# [What you need to do]
Could you edit the data, starting at the line containing "This screenshot has width=526, height=1168." and ending at the line containing "Action: tap(337, 144)", so that "computer-use agent" becomes "GUI agent" and nothing else changes? Return only those lines.

[Start Given entries]

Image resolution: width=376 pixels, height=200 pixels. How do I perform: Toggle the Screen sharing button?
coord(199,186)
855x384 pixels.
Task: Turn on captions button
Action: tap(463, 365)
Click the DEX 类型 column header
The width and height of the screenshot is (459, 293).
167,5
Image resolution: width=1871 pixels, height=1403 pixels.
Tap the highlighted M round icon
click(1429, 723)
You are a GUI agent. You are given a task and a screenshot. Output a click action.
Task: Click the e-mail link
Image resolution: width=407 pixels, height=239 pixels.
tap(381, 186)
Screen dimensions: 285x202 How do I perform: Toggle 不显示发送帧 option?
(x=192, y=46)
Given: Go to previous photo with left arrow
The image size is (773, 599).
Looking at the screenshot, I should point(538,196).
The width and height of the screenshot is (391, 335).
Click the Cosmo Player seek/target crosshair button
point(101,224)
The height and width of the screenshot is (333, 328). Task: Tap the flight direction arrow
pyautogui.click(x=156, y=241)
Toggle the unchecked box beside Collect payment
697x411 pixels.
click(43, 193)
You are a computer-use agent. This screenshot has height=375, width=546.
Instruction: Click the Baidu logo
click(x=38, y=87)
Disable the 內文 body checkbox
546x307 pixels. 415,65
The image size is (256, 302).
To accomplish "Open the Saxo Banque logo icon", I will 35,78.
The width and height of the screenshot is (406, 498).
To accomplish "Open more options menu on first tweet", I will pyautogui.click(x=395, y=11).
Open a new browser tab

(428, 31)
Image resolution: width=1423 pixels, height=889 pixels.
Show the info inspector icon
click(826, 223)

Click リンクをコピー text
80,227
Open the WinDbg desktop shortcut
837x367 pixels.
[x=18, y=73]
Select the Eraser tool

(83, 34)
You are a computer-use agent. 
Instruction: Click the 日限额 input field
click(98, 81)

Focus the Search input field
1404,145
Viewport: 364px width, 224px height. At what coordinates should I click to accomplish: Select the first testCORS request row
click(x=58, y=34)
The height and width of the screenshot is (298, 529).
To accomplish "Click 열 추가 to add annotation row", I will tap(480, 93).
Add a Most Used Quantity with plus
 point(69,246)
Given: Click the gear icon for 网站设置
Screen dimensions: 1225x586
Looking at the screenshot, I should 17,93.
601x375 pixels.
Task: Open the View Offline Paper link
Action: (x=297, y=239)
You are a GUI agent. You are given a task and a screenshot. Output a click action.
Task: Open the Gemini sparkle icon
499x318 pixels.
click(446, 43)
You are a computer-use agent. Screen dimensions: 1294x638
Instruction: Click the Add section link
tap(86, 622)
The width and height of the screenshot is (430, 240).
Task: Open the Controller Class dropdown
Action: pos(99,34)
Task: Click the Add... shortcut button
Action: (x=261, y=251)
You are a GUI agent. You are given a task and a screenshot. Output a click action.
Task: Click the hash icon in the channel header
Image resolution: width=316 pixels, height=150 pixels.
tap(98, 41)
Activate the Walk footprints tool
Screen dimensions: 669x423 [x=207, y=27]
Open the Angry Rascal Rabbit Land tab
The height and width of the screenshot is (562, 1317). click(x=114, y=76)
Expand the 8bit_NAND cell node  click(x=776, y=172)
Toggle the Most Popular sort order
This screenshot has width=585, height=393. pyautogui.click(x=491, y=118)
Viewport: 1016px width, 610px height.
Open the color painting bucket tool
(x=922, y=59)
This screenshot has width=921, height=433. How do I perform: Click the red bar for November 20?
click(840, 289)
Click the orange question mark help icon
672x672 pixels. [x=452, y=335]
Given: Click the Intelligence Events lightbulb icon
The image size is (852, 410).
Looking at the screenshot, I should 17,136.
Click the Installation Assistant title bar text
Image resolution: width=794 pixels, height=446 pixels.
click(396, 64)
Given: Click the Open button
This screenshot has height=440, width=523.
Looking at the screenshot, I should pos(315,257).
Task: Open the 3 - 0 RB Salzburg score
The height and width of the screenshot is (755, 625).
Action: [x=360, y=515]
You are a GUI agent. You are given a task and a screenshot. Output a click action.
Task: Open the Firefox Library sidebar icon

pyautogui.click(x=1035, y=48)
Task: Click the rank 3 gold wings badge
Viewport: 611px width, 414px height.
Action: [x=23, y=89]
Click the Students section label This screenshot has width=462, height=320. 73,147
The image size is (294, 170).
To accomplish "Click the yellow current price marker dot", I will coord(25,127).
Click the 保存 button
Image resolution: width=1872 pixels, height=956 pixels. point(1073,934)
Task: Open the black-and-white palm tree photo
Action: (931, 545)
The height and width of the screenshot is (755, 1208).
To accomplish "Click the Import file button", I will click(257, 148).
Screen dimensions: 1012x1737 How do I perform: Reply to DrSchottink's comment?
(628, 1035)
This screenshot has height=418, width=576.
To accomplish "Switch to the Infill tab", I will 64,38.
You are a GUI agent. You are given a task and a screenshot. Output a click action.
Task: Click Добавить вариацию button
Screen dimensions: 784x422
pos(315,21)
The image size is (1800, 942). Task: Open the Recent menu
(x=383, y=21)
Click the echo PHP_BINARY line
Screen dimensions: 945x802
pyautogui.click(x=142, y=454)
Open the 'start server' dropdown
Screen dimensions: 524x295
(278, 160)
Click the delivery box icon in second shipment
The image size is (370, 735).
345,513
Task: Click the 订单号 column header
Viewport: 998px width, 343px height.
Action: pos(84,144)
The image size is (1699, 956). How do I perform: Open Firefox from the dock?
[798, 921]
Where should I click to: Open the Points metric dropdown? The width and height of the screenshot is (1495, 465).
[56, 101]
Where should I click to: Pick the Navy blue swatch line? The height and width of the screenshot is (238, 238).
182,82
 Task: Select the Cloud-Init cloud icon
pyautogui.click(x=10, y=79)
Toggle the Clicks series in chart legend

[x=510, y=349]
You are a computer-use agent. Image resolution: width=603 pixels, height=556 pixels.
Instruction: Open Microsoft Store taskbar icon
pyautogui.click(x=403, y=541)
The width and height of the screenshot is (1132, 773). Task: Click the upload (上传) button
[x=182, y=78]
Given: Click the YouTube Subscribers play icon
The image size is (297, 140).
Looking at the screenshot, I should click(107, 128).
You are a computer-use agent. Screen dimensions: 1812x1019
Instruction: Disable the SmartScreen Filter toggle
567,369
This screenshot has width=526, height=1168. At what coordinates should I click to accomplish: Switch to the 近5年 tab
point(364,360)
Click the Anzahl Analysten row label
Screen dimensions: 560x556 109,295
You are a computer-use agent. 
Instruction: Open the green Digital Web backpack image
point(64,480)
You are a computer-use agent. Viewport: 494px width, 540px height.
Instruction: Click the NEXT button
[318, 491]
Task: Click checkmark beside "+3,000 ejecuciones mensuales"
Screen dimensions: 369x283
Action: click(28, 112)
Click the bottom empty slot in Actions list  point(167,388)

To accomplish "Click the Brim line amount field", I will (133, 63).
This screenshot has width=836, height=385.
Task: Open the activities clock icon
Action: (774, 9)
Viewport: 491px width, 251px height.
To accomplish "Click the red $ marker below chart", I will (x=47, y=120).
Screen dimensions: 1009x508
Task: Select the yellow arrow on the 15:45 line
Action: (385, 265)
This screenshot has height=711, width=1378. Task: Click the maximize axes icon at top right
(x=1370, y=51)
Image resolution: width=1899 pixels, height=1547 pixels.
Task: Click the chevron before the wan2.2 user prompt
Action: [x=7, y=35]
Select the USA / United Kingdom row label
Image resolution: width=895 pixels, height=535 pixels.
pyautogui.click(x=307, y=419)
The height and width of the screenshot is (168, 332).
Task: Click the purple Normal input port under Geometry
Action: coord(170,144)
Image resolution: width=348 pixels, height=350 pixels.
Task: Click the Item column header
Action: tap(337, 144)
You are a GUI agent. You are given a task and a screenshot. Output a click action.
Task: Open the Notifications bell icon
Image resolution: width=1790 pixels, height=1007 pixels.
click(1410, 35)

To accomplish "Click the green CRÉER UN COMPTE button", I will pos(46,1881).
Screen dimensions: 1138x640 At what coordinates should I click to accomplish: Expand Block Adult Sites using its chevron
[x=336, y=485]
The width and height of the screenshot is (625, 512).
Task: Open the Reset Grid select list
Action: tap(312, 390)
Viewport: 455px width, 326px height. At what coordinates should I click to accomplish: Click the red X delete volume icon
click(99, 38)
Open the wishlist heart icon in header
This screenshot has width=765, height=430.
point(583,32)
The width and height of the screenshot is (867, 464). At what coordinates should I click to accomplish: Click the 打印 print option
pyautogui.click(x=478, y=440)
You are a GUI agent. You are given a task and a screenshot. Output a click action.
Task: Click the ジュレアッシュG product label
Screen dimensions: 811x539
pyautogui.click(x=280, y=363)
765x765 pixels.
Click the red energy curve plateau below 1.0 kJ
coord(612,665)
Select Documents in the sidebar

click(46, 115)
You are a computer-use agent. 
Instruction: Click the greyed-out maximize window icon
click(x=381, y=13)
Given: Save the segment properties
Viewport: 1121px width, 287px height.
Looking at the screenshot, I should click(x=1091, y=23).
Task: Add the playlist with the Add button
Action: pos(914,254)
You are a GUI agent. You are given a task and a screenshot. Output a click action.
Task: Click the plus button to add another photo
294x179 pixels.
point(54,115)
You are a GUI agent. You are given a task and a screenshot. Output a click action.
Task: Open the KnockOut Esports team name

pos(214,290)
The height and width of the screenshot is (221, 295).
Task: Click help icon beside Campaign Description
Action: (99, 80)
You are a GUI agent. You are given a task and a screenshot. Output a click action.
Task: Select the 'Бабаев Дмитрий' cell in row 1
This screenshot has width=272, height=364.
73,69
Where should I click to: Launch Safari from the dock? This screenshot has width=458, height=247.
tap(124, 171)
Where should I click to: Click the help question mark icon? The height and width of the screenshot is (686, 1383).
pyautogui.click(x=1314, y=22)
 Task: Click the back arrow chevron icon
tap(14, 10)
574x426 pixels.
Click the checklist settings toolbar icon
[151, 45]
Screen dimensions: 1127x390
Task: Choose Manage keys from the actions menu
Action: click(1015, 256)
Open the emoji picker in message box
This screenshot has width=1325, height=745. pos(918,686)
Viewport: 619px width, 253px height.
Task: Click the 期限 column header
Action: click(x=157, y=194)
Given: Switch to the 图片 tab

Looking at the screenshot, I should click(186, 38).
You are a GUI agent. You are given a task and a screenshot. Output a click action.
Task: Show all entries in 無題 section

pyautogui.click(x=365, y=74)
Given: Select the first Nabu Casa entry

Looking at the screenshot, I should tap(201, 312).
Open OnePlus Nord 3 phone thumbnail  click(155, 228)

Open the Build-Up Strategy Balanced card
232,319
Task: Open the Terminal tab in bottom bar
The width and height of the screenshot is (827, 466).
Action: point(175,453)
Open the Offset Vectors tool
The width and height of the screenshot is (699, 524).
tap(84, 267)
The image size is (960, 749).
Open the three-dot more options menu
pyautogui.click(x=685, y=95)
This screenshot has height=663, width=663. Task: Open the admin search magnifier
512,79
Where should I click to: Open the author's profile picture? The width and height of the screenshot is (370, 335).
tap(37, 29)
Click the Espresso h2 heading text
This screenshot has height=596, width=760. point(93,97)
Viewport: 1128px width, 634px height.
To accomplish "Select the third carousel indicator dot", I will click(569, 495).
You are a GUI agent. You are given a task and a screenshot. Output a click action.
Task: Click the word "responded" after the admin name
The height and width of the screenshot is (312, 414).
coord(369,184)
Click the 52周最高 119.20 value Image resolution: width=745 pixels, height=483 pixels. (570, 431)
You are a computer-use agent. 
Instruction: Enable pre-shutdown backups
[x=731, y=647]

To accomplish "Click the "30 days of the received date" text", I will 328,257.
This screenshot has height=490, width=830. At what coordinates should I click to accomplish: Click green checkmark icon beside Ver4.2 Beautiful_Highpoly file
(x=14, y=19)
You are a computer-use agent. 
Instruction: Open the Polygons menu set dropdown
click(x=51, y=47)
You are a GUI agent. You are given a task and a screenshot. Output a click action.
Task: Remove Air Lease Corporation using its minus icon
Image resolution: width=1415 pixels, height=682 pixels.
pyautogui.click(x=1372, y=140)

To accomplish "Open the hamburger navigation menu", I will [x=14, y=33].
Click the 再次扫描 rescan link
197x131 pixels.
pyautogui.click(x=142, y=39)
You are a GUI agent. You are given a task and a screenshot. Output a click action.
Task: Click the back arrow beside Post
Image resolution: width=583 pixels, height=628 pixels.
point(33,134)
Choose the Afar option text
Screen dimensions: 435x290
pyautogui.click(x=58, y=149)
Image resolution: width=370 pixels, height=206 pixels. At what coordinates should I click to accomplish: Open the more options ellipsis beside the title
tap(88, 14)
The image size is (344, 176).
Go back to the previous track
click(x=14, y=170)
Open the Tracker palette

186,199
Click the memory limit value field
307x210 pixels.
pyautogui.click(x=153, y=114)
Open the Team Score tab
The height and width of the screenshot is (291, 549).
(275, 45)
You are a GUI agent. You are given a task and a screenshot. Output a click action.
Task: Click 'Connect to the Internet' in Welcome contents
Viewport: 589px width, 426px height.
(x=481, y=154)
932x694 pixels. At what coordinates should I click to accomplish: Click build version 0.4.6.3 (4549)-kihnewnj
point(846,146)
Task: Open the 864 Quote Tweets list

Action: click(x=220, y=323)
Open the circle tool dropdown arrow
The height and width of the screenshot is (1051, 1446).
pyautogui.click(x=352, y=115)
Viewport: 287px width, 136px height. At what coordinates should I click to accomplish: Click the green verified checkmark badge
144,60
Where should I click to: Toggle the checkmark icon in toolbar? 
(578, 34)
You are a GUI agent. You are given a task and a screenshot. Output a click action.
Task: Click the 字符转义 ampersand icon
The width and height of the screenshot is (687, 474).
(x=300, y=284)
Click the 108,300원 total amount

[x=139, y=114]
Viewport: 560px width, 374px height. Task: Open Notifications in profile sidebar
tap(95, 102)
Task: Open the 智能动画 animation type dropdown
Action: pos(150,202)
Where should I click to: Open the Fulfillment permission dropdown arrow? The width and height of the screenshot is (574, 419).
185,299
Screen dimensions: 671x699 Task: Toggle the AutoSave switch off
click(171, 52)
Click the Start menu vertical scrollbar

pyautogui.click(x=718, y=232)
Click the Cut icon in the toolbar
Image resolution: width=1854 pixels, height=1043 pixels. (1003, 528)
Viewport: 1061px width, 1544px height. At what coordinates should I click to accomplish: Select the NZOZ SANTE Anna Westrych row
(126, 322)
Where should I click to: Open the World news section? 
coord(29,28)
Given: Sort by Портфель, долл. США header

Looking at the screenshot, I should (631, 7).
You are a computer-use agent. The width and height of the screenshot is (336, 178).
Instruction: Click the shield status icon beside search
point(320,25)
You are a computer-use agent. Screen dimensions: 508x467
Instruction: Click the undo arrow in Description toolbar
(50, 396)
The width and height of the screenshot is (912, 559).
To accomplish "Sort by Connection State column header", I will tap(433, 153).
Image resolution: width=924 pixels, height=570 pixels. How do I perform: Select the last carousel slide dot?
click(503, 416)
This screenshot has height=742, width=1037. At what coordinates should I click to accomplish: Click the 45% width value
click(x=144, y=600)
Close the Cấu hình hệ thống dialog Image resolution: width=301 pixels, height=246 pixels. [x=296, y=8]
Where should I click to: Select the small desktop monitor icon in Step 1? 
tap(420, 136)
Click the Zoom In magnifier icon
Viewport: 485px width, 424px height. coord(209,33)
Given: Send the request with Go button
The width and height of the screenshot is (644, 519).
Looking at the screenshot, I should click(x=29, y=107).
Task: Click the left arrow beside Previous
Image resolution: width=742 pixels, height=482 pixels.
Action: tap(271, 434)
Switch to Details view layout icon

[End Given entries]

# [Problem solution]
This screenshot has width=526, height=1168. At what coordinates should I click to accomplish: Switch to the 近5年 tab
point(364,360)
Click the Anzahl Analysten row label
Screen dimensions: 560x556 109,295
You are a GUI agent. 
Instruction: Open the green Digital Web backpack image
point(64,480)
You are a GUI agent. Viewport: 494px width, 540px height.
Instruction: Click the NEXT button
[318, 491]
Task: Click checkmark beside "+3,000 ejecuciones mensuales"
Screen dimensions: 369x283
Action: click(28, 112)
Click the bottom empty slot in Actions list  point(167,388)

To accomplish "Click the Brim line amount field", I will (133, 63).
This screenshot has width=836, height=385.
Task: Open the activities clock icon
Action: (774, 9)
Viewport: 491px width, 251px height.
To accomplish "Click the red $ marker below chart", I will (x=47, y=120).
Screen dimensions: 1009x508
Task: Select the yellow arrow on the 15:45 line
Action: (385, 265)
This screenshot has height=711, width=1378. Task: Click the maximize axes icon at top right
(x=1370, y=51)
Image resolution: width=1899 pixels, height=1547 pixels.
Task: Click the chevron before the wan2.2 user prompt
Action: [x=7, y=35]
Select the USA / United Kingdom row label
Image resolution: width=895 pixels, height=535 pixels.
pyautogui.click(x=307, y=419)
The height and width of the screenshot is (168, 332).
Task: Click the purple Normal input port under Geometry
Action: coord(170,144)
Image resolution: width=348 pixels, height=350 pixels.
Task: Click the Item column header
Action: tap(337, 144)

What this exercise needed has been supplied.